Samtools stats -F showing filtering from when and under what parameters?
0
0
Entering edit mode
3.5 years ago

I have a alignment of merged paired end Illumina short reads on de novo assembled Pacbio long reads generated by

bwa mem $reference $short> $outdir/$prefix.sam

I am wanting to see the quality of the alignment so i am running samtools stats with the -F flag but am unsure as to what this flag is actually showing me:

samtools stats $outdir/$prefix.sam
raw total sequences:    1815002
filtered sequences:     0
sequences:      1815002

samtools stats -F $outdir/$prefix.sam
raw total sequences:    1819392
filtered sequences:     911247
sequences:      908145

The sam tools documentation is quite limited on that this is doing/showing

What are the filtering parameters and when did this filtering occur?

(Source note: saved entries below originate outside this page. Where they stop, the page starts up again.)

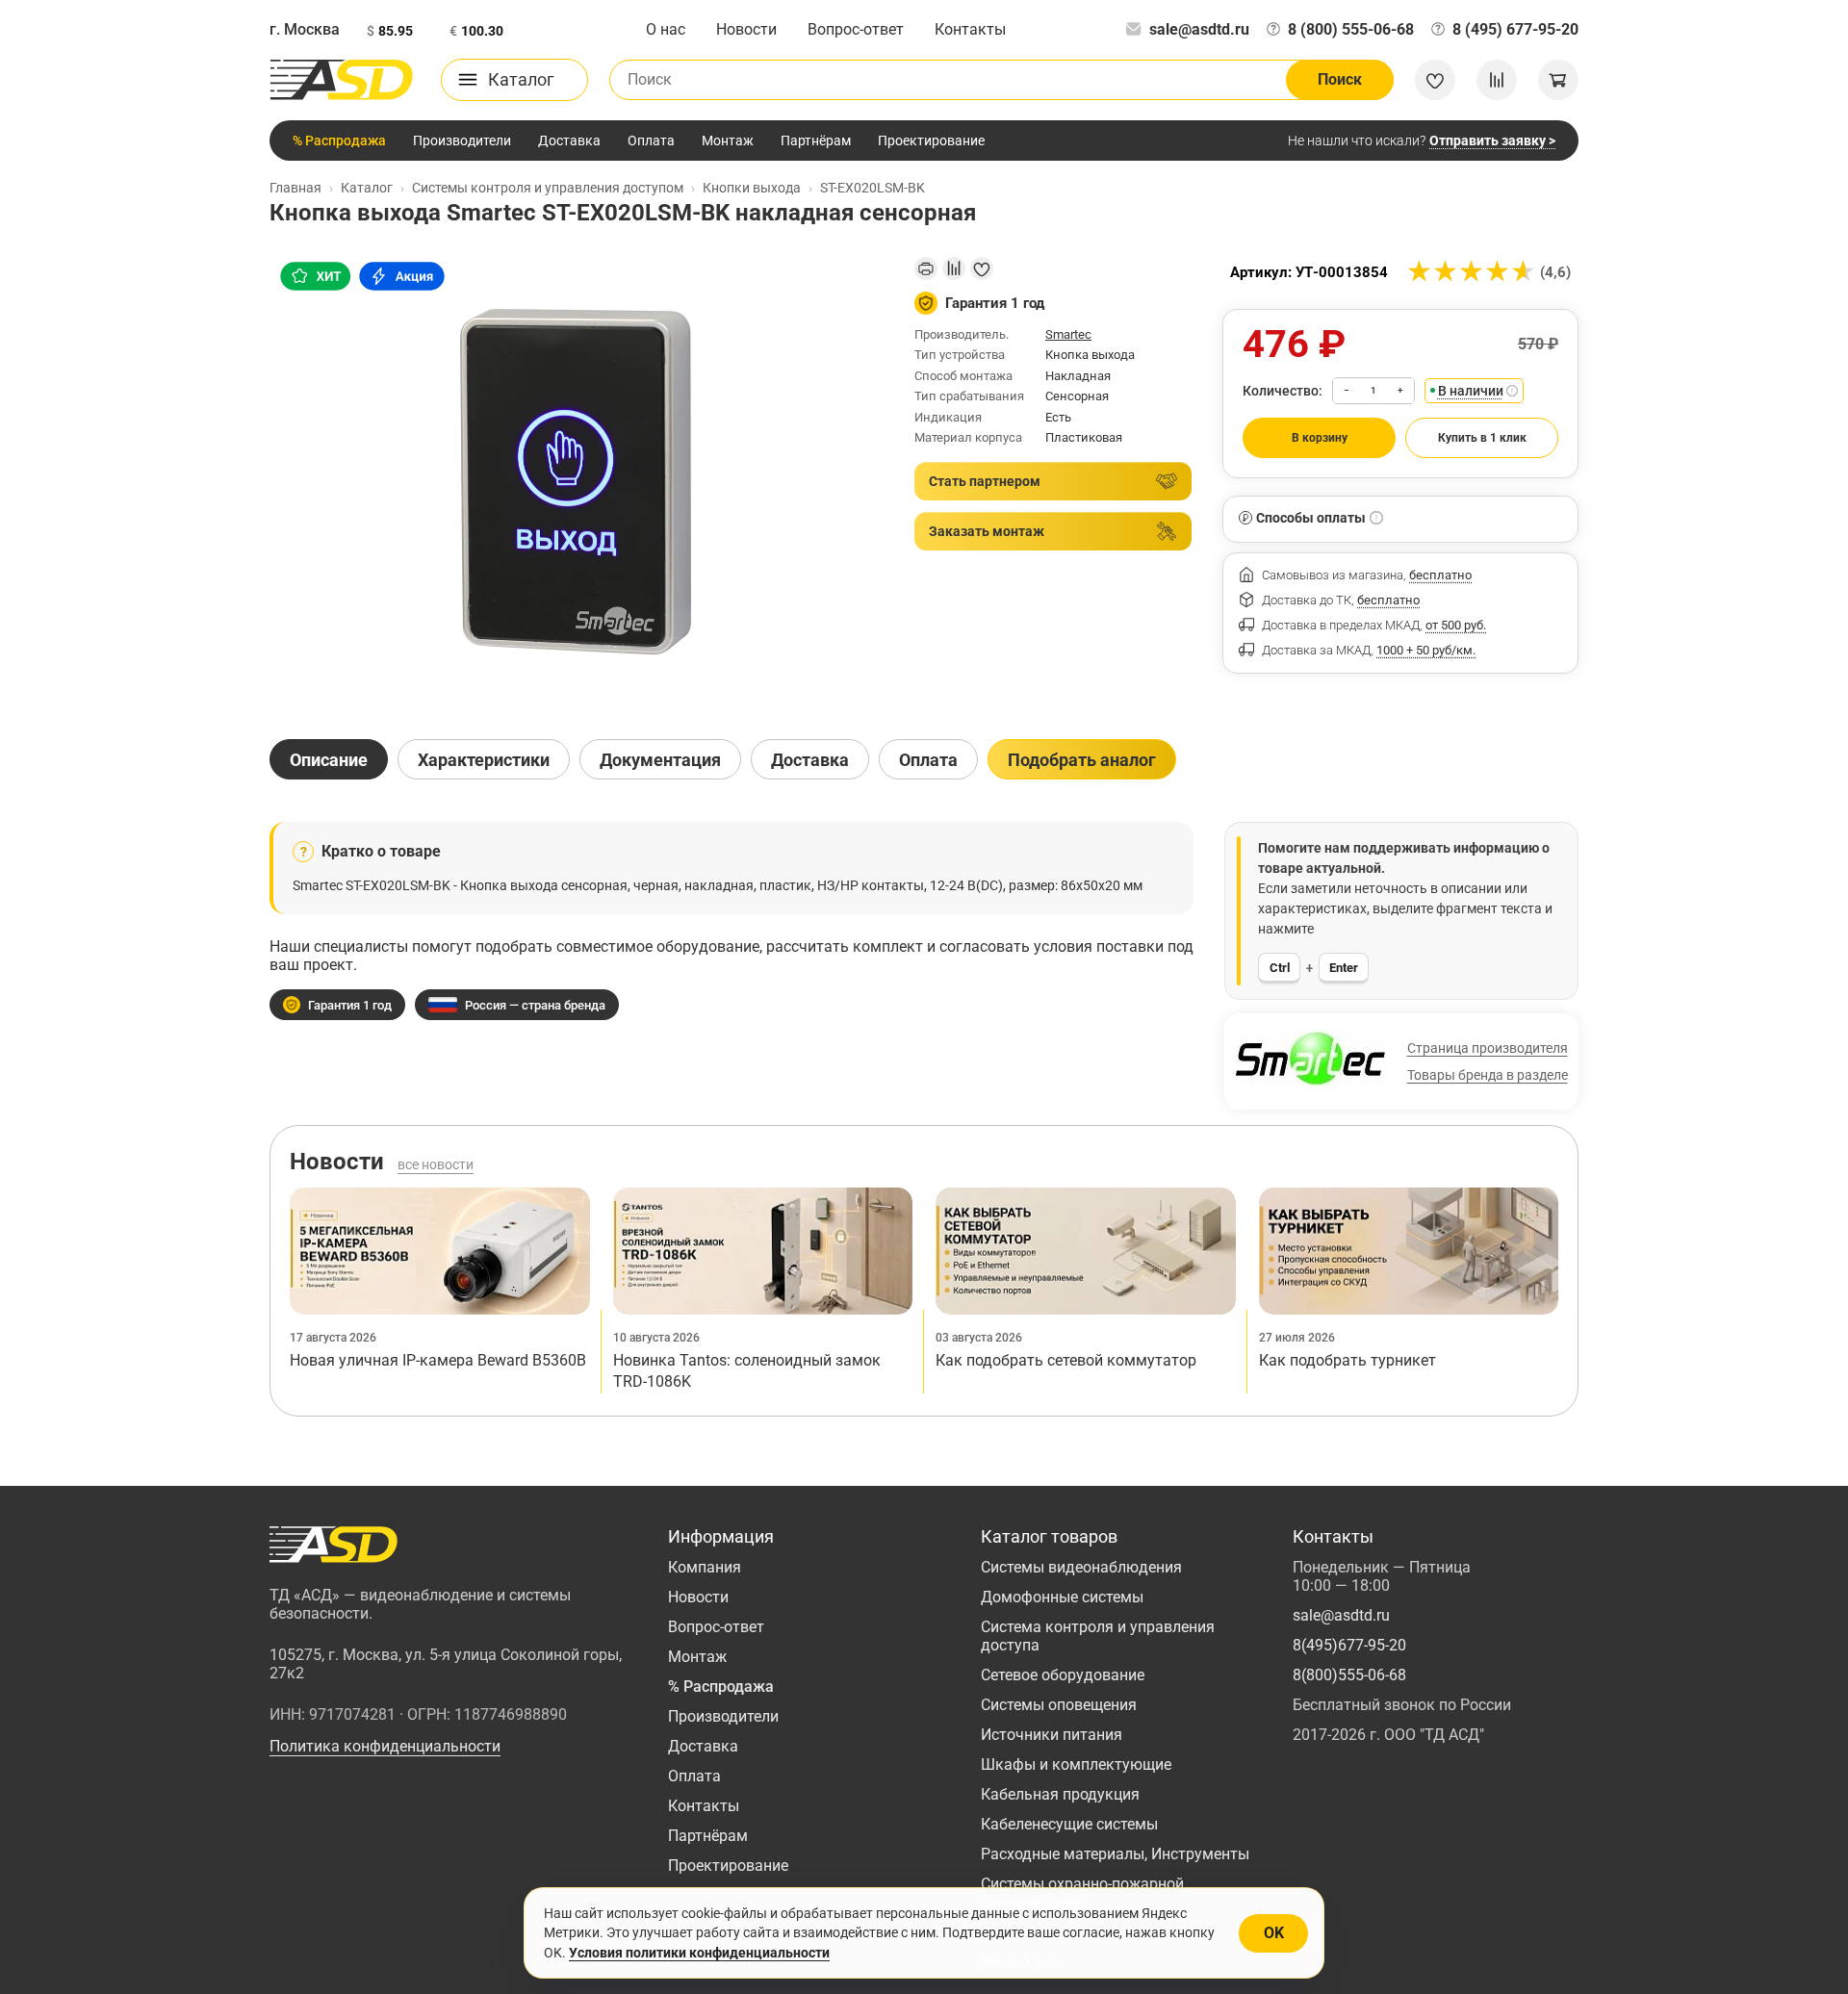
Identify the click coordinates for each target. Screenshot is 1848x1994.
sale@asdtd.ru (1199, 29)
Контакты (970, 29)
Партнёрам (816, 140)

It is just the default filtering bwa mem does or something like this?

alignment • 781 views
ADD COMMENT
1
Entering edit mode

Use these sites that explain various samtools flags in plain english:

https://broadinstitute.github.io/picard/explain-flags.html
https://www.samformat.info/sam-format-flag-single (check the links at top of page to change format)

It is just the default filtering bwa mem does or something like this?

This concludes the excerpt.